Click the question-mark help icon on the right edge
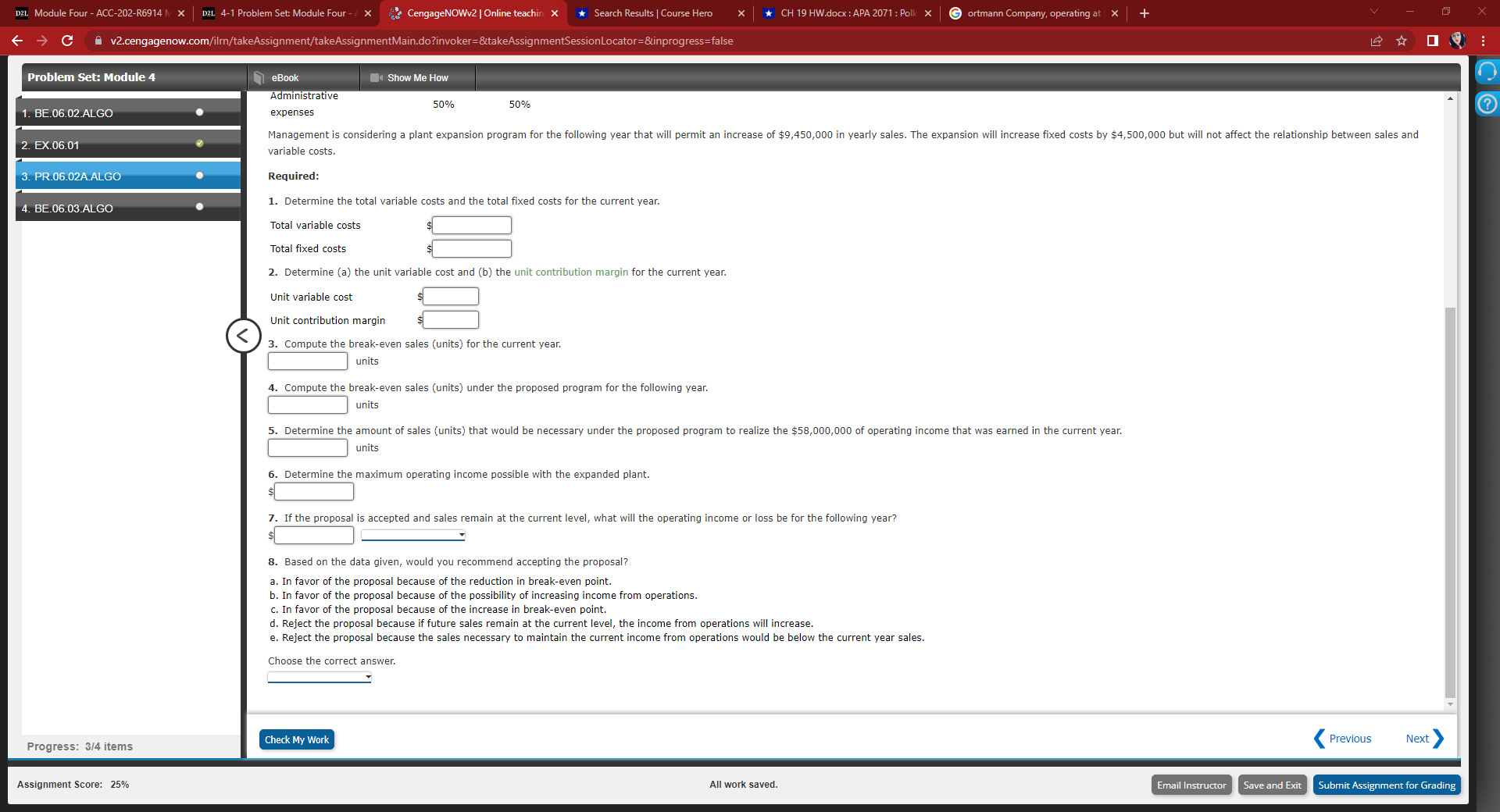This screenshot has width=1500, height=812. (x=1488, y=103)
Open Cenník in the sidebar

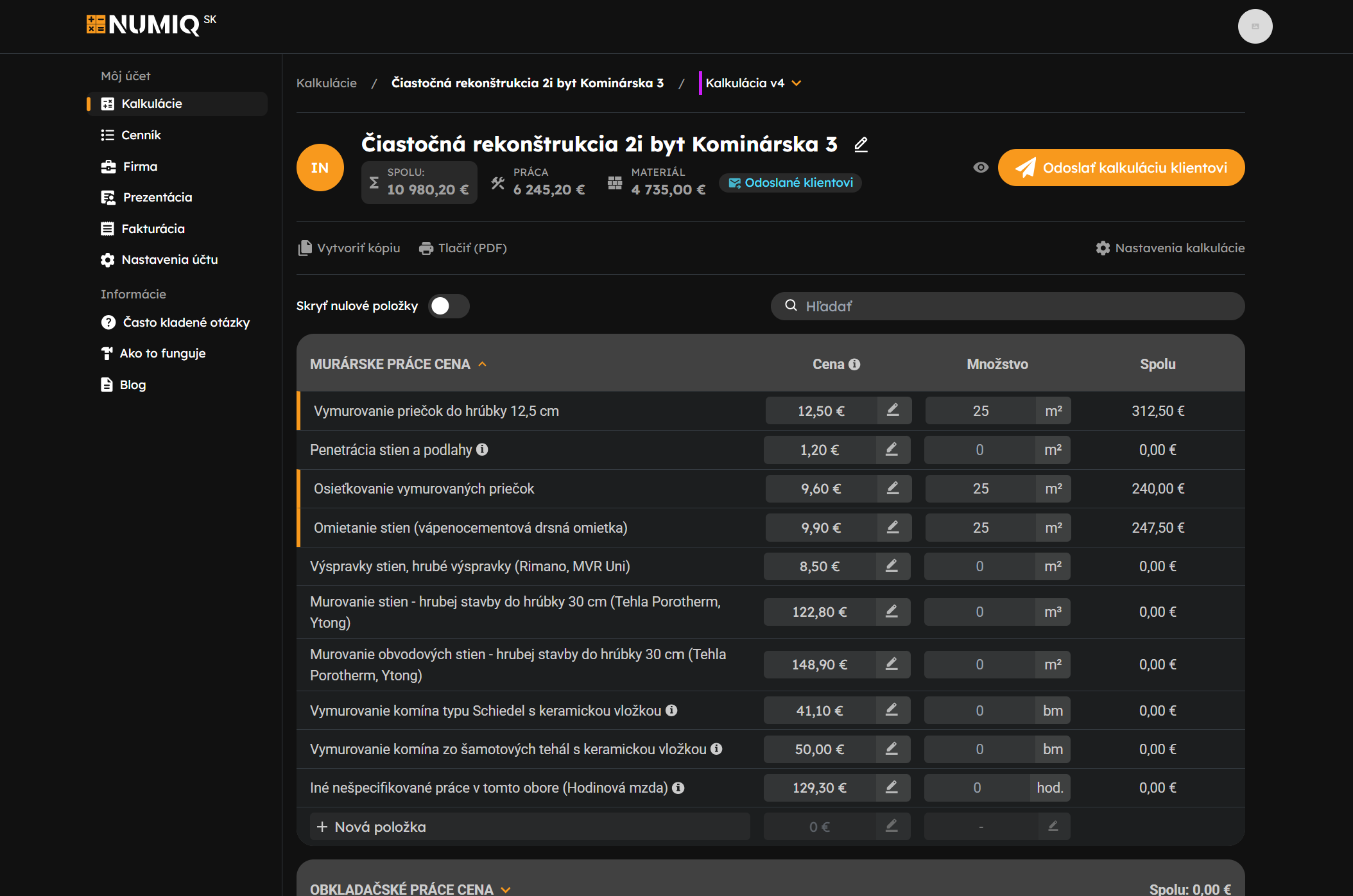click(x=141, y=135)
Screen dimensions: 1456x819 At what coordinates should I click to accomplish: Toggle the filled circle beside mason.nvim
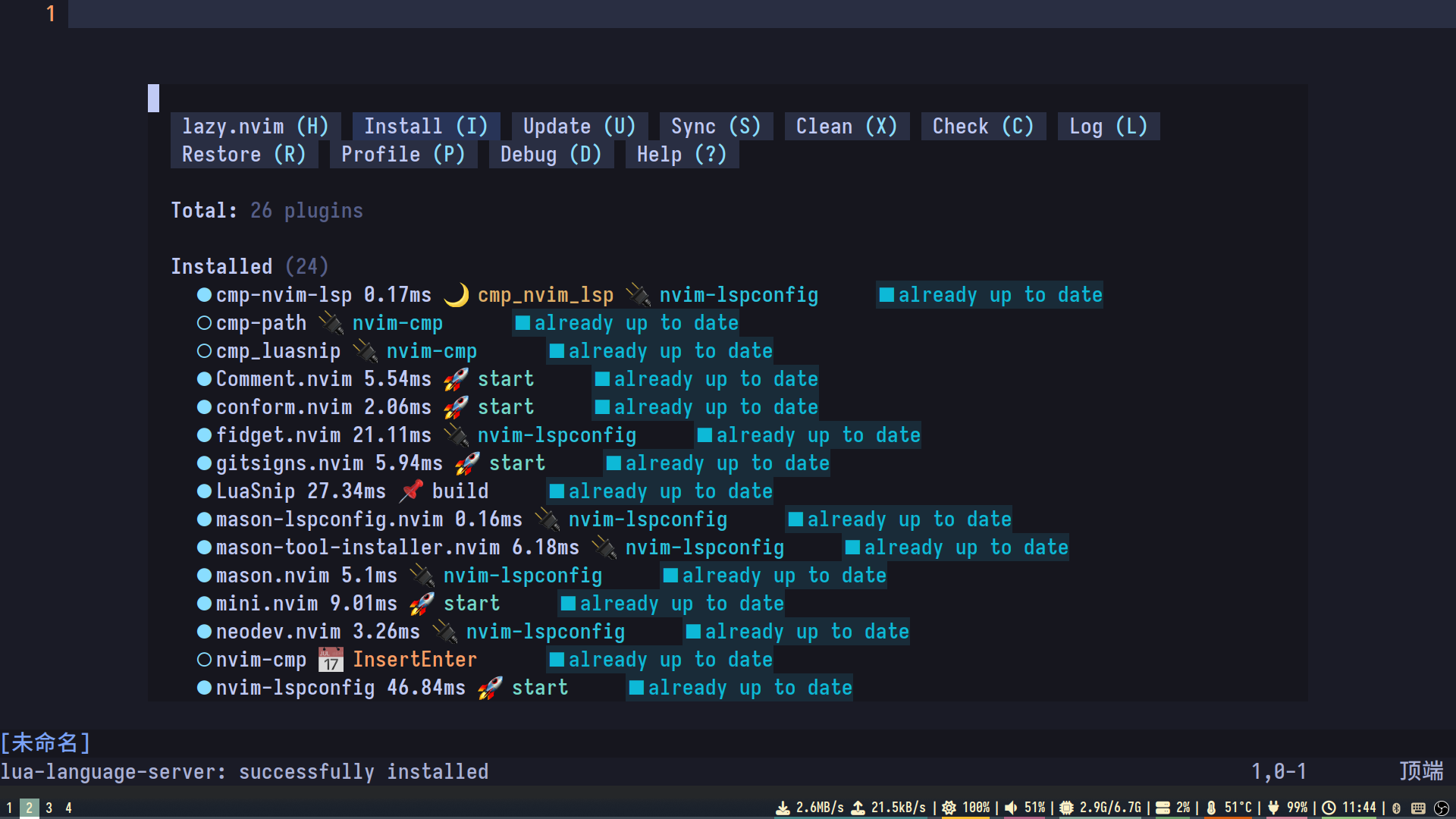click(x=204, y=576)
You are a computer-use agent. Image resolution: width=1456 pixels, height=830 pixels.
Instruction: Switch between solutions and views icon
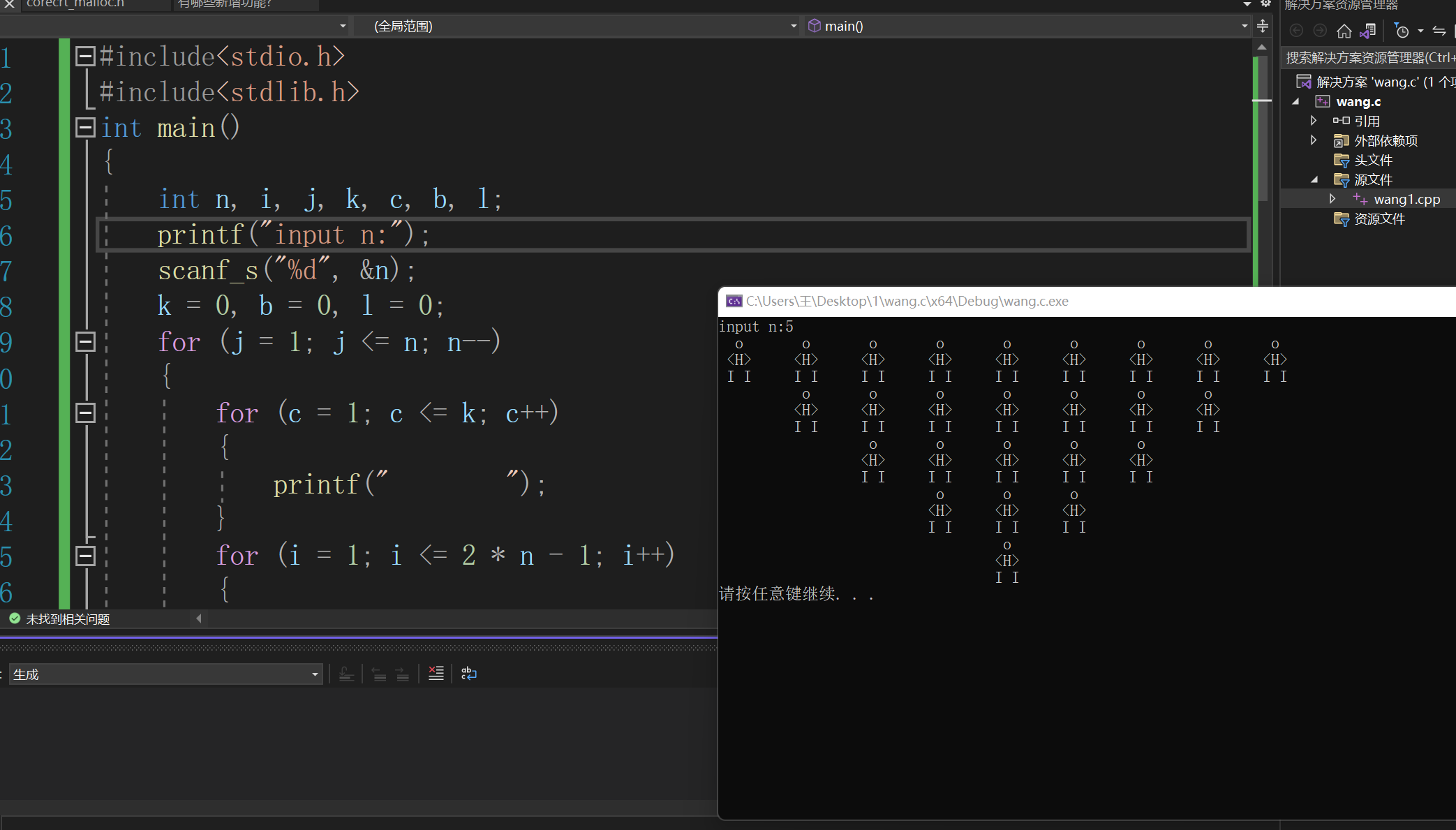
::::::::::
ABOUT THIS EXERCISE →
In the records above, find the line containing "Open Cenník in the sidebar", then please restate it and each line after it word for word, pictures excluded.

YOUR RESPONSE →
Open Cenník in the sidebar

click(x=141, y=135)
Screen dimensions: 1456x819 At what coordinates should I click to accomplish: Toggle the filled circle beside mason.nvim
click(x=204, y=576)
You are a computer-use agent. Image resolution: width=1456 pixels, height=830 pixels.
Instruction: Switch between solutions and views icon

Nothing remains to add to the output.